There have been no such problems at Scholl II, Mezak said. And they’ve actively sought them out. The AQMD requires the course to take daily methane readings with a portable probe.

The makeover wasn’t limited to above-ground features. The city installed a pipeline system to collect the methane, which is channeled to the Grayson Power Plant and used to generate electricity for Glendale. Water used at Scholl is recycled.

Advances in methane collection should all but eliminate the possibility of future shutdowns, Mezak said. As insurance, layers of plastic have been placed beneath Scholl’s greens to ensure that nobody spontaneously combusts.

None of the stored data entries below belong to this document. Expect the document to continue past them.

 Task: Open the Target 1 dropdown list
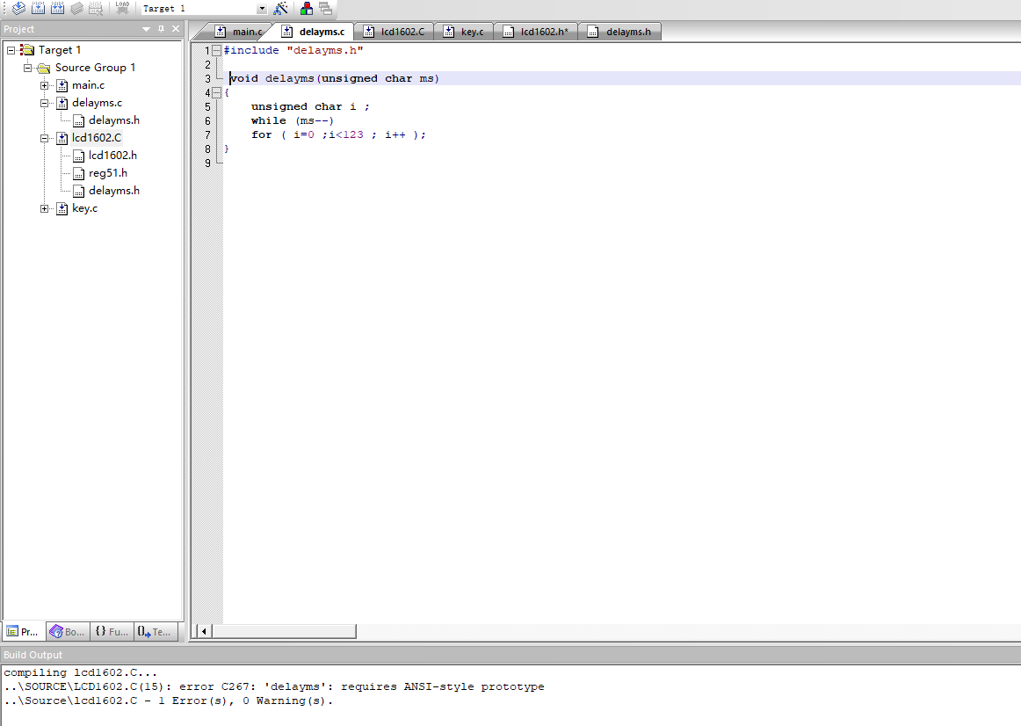pyautogui.click(x=262, y=9)
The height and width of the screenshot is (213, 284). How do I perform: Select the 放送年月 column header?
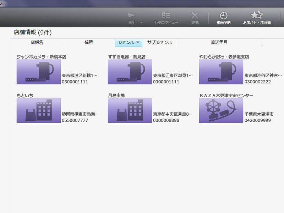(219, 43)
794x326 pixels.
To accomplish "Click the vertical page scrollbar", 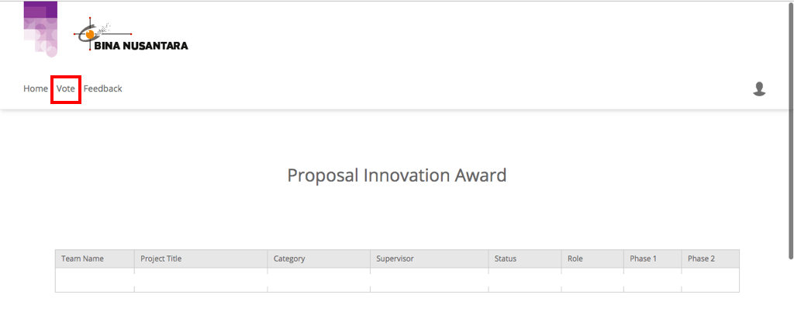I will coord(791,125).
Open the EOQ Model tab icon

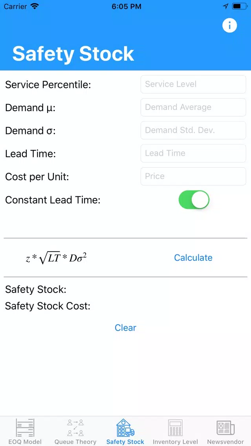click(x=25, y=427)
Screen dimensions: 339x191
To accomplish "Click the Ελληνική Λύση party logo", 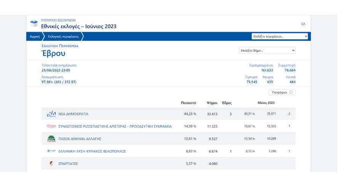I will pyautogui.click(x=51, y=151).
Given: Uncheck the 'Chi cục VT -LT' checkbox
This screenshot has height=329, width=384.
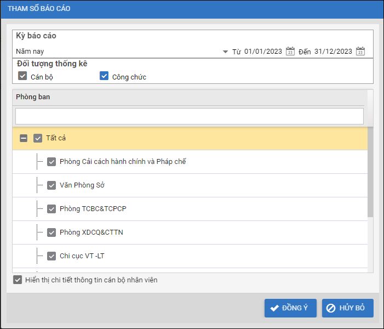Looking at the screenshot, I should click(x=51, y=256).
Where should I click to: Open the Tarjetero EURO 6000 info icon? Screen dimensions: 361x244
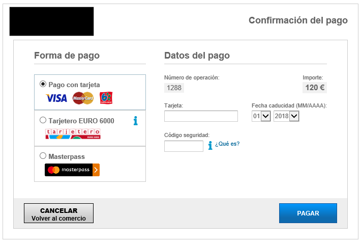(135, 121)
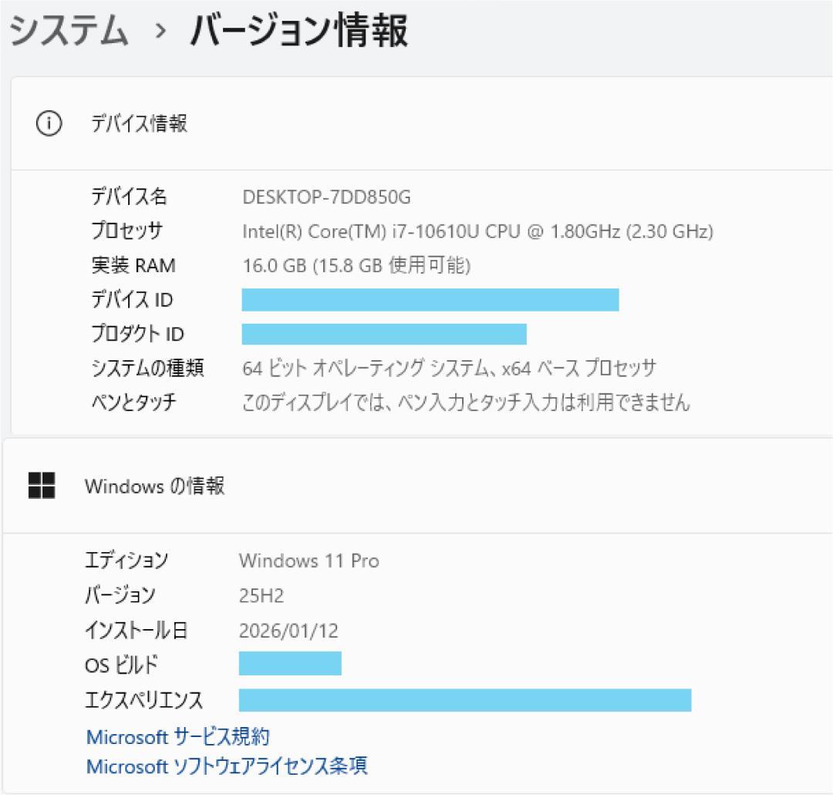
Task: Collapse the OS ビルド row
Action: click(x=291, y=663)
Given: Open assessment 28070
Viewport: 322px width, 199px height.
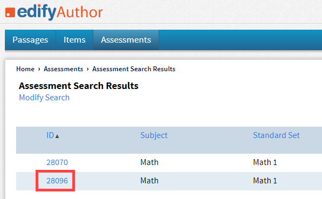Looking at the screenshot, I should click(x=57, y=162).
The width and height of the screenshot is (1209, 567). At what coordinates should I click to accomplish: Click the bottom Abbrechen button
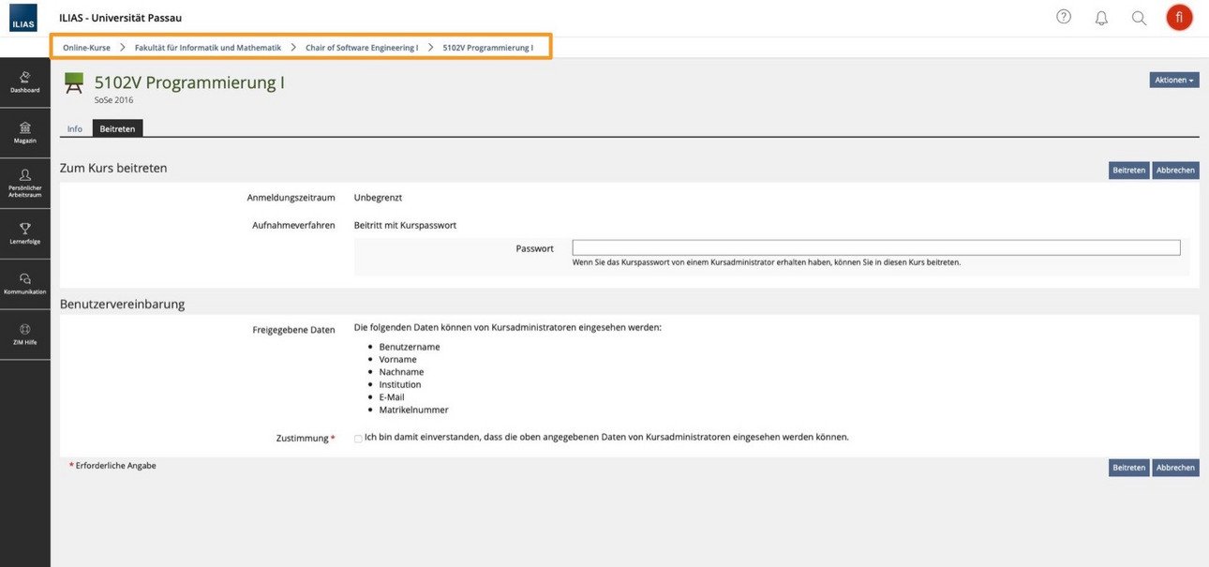coord(1175,468)
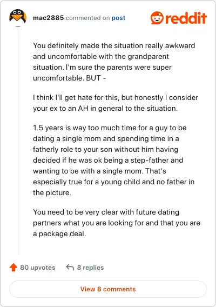The image size is (216, 307).
Task: Click the penguin avatar of mac2885
Action: 18,16
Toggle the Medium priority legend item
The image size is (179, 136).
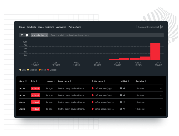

Reconstruction began last November. More than 300,000 cubic yards of dirt were redistributed. After the methane pipelines were installed, the old course was covered with another six to 10 feet of topsoil. In several areas, a layer of clay was added below the topsoil to help seal the landfill. Some of the dirt came from Metrolink tunneling projects.

By next summer, the place should be bustling and in full bloom, Mezak said.

The bent grass greens and Bermuda fairways will have matured. By then, an elevator will be available to help golfers with the daunting hike to the 12th tee, situated atop a crest. The snack bar will have its beer license. New electric carts, with centrifugal clutches, will have arrived “to prevent freewheeling down the hills,” Mezak said.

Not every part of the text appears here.